The survey by Phoenix firm Data Orbital was released Tuesday, and showed U.S. Sen. John McCain with a 50-40 percent lead over the Democratic challenger, U.S. Rep. Ann Kirkpatrick. Eight percent were undecided in that race.

The only other question released by the pollster showed Prop. 205, which would legalize recreational marijuana in Arizona, trailing by 6 points, with 51 percent set to vote no.

The Oct. 29-30 poll was weighted by demographics to reflect voting patterns in prior elections. Some 33 percent of those included in the survey were age 65 or older. More than half of those surveyed were age 55 and older.

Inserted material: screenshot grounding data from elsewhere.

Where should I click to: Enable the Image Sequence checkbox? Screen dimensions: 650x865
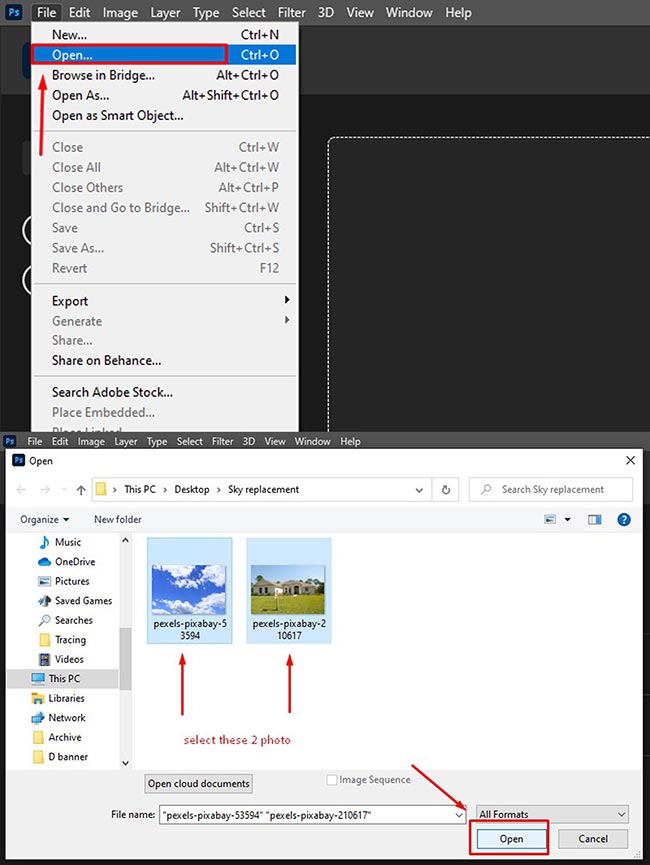pyautogui.click(x=332, y=780)
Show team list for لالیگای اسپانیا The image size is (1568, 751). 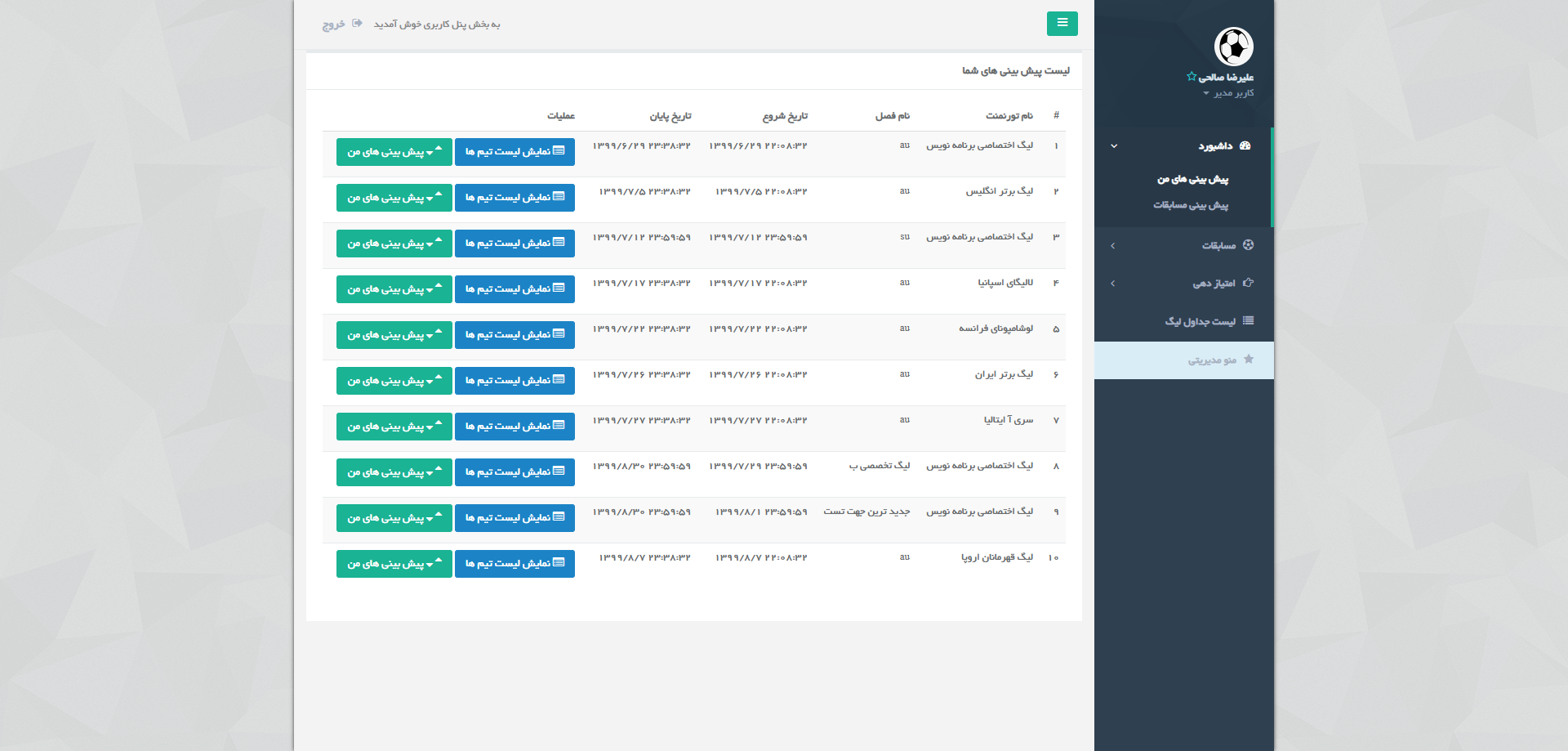click(x=514, y=289)
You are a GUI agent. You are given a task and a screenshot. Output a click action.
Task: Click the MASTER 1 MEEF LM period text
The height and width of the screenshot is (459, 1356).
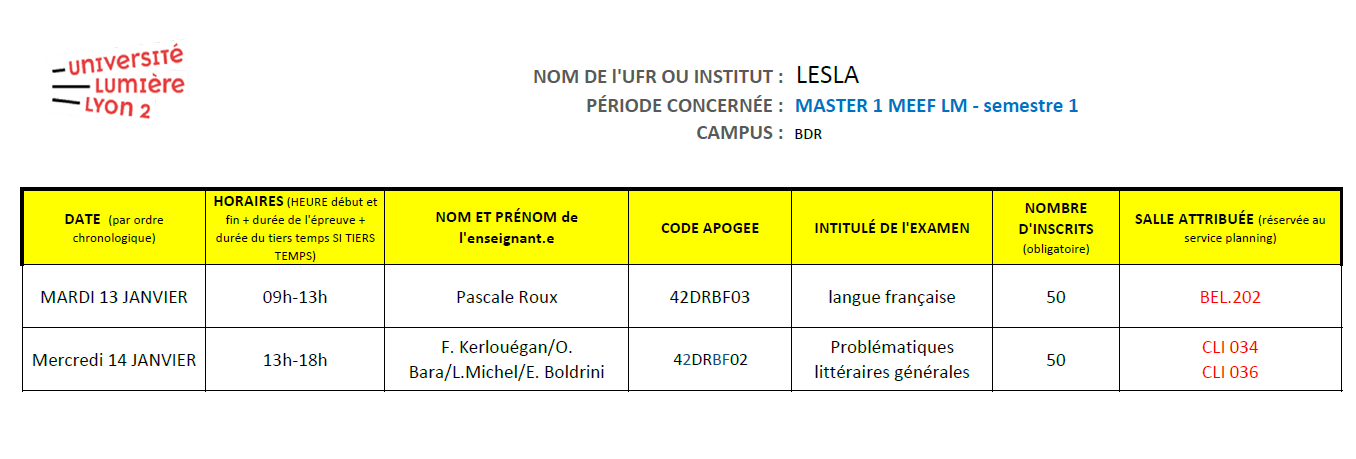936,106
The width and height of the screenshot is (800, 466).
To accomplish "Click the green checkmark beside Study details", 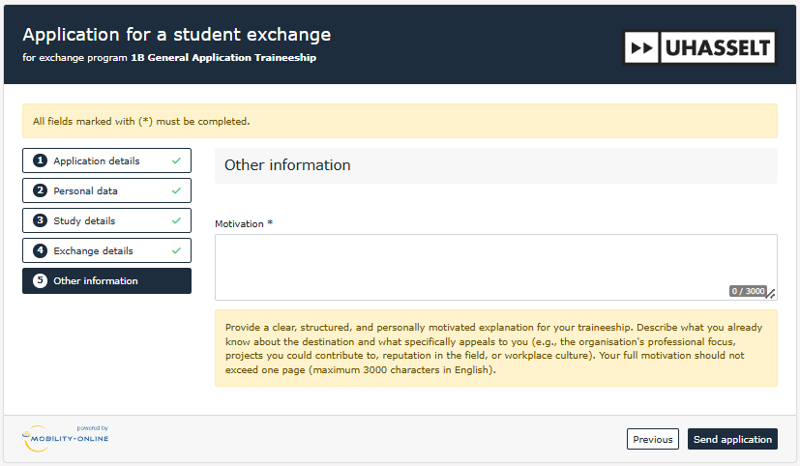I will click(176, 221).
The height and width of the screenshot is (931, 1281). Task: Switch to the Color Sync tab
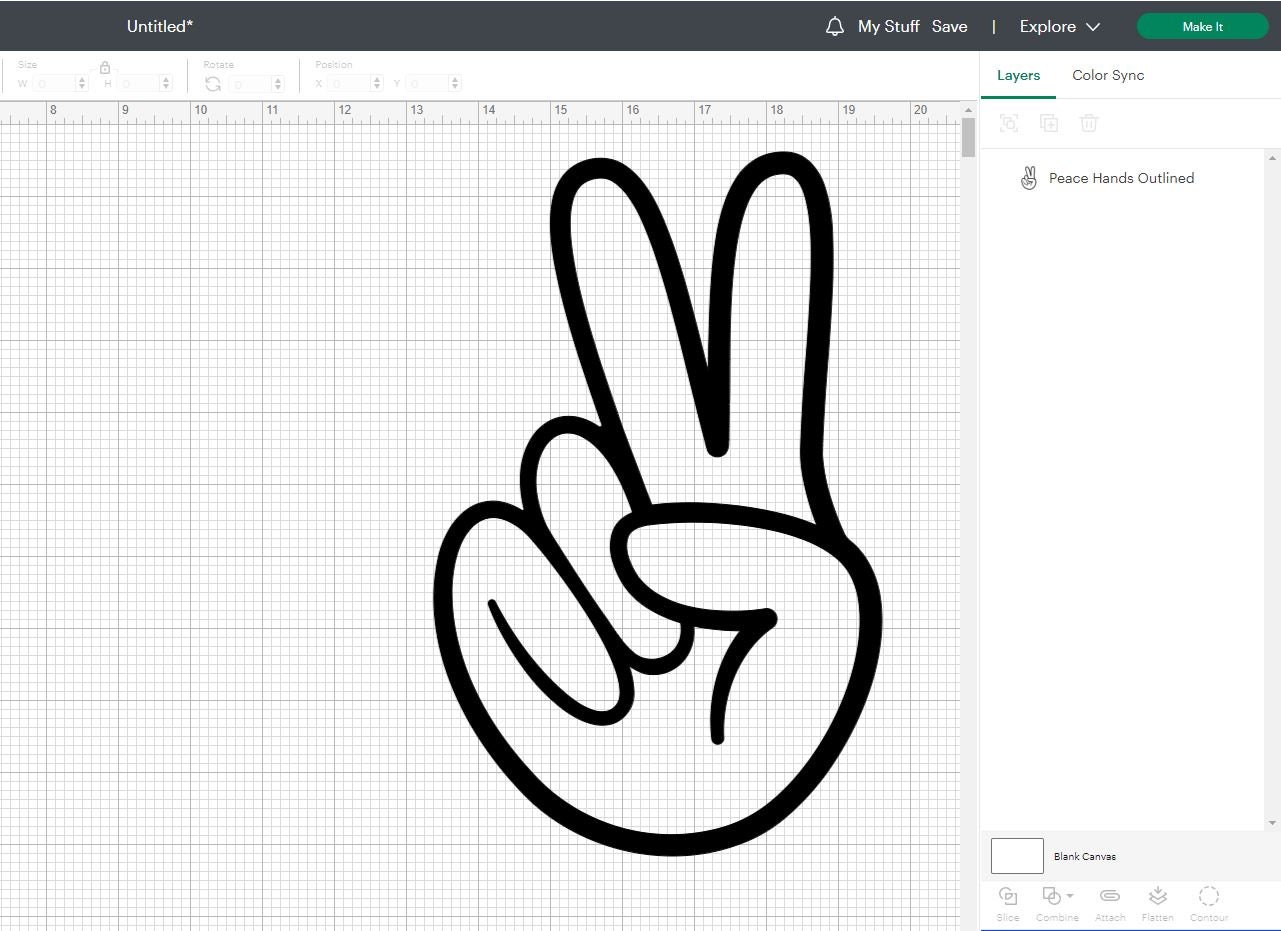coord(1107,75)
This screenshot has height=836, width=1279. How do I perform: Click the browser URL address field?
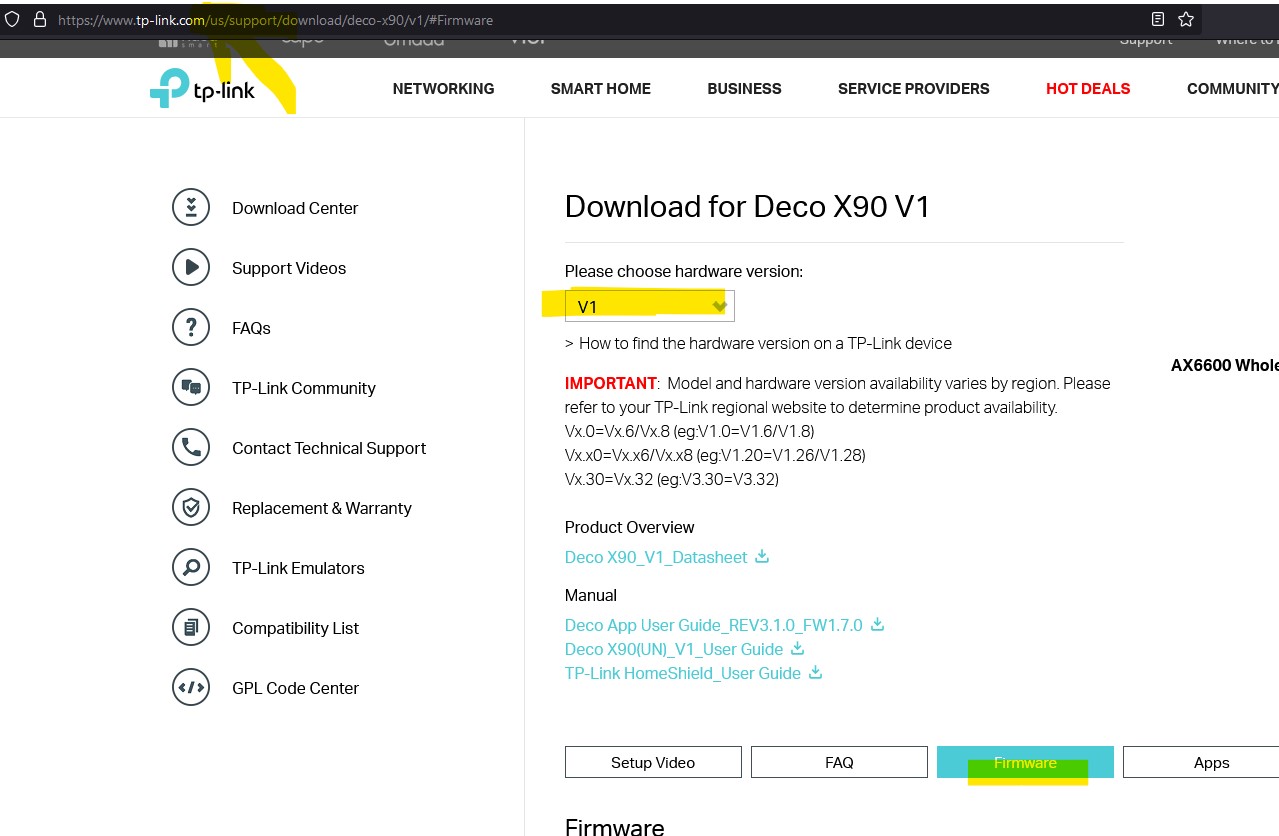pyautogui.click(x=600, y=20)
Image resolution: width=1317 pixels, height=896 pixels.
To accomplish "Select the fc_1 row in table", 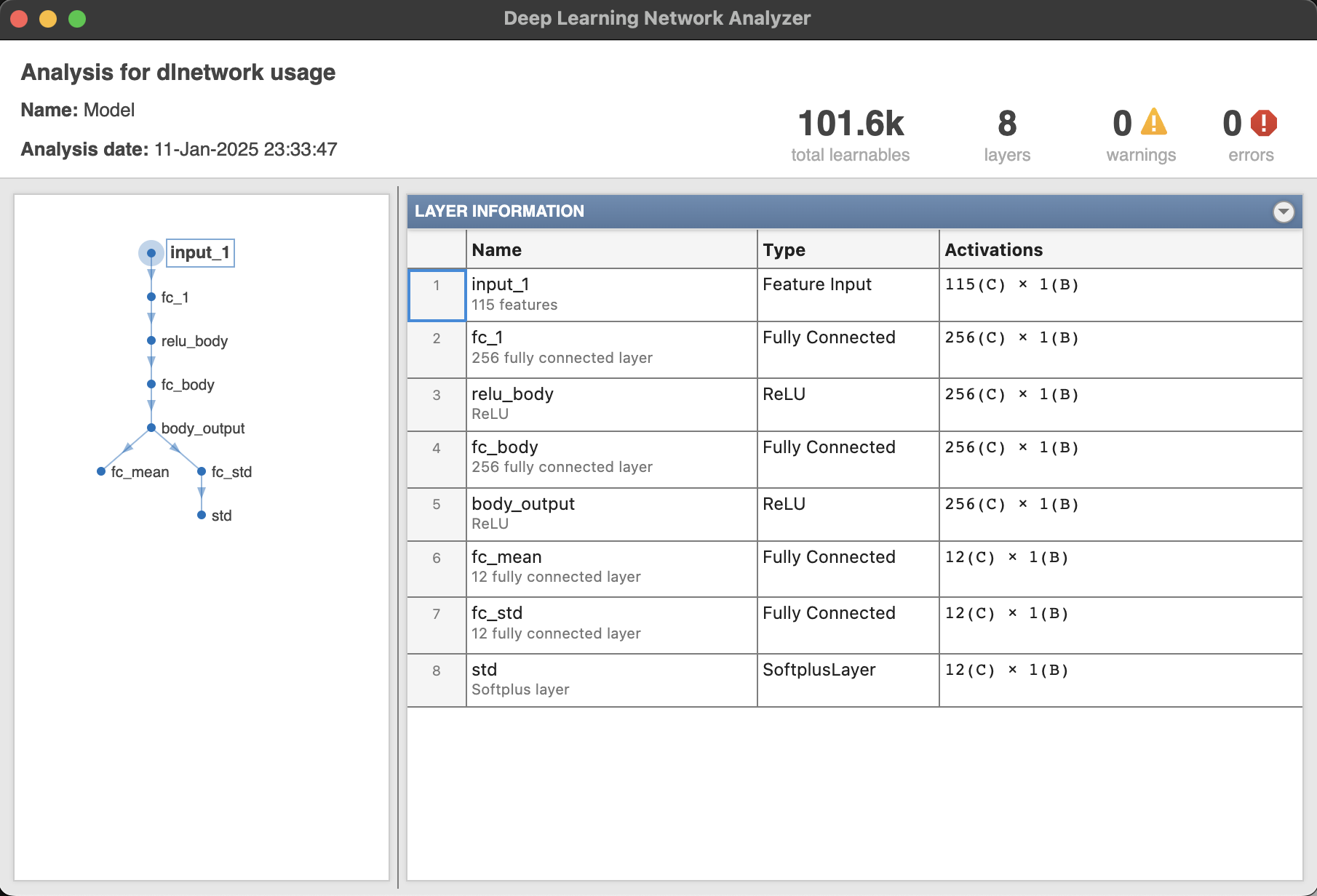I will 611,348.
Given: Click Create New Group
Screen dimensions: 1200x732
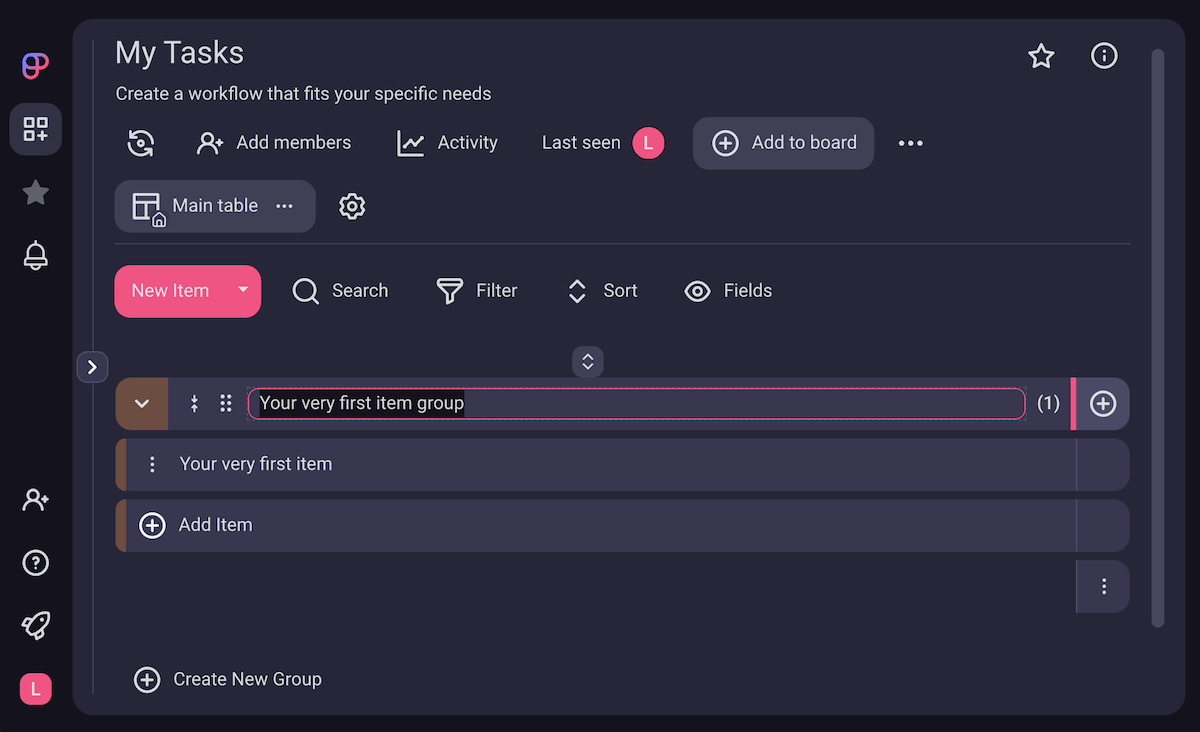Looking at the screenshot, I should click(x=229, y=680).
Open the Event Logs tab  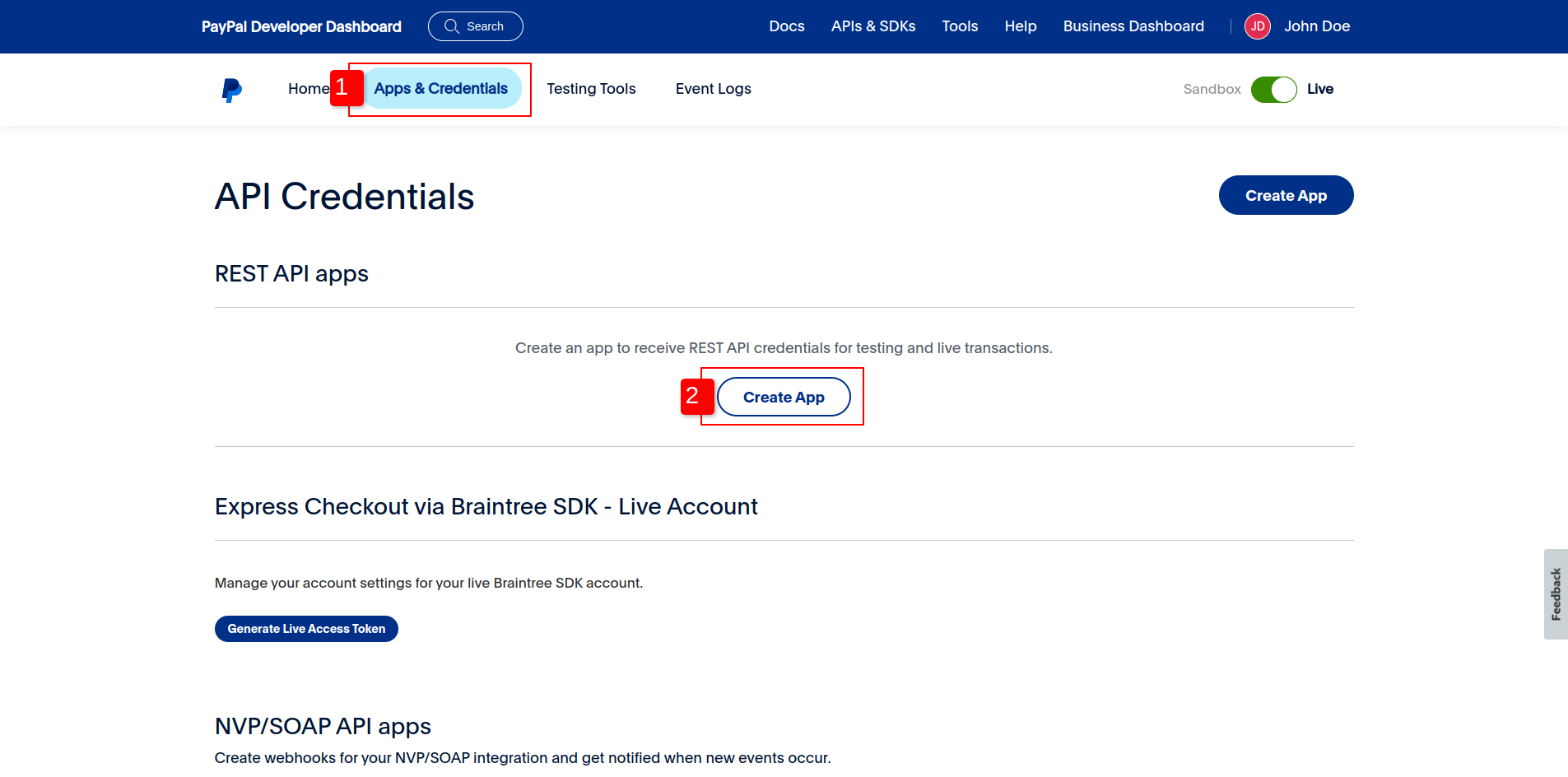(x=713, y=88)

The live poll of 550 likely general election voters included a 50-50 split of landline and cell phones.

In the presidential race, Libertarian nominee Gary Johnson was the choice of three percent of those surveyed. Green Party nominee Jill Stein got one percent support, while "other" got the backing of two percent. Another two percent refused to state a choice.

Both campaigns have pushed in Arizona, which has traditionally gone for Republican presidential candidates.

Democrats have poured money and time into trying to wrest Arizona's 11 electoral votes into the blue column, dispatching campaign workers, millions in advertising and high-profile visitors such as First Lady Michelle Obama and U.S. Sen. Bernie Sanders in recent weeks.

U.S. Sen. Tim Kaine, the Democrats' vice-presidential nominee, plans a Tucson campaign appearance at Sunnyside High School on Thursday. Clinton is set to hold a rally in Tempe the day before, while GOP VP nominee Mike Pence will hold a Mesa event.

Trump made a Phoenix appearance on Saturday, his seventh public campaign rally in the state, looking to shore up support in what has unexpectedly become a swing state. His son, Donald Trump Jr., spoke to a small crowd last Thursday in Tempe.

Kaine, a senator from Virginia, is also scheduled to speak at a rally in Phoenix on Thursday afternoon, where Clinton representatives said he will "deliver remarks entirely in Spanish -  a first for an organized campaign rally during a U.S. presidential campaign."

Clinton's event will be her second campaign appearance in the state; she held an event in Phoenix just before the March presidential preference election.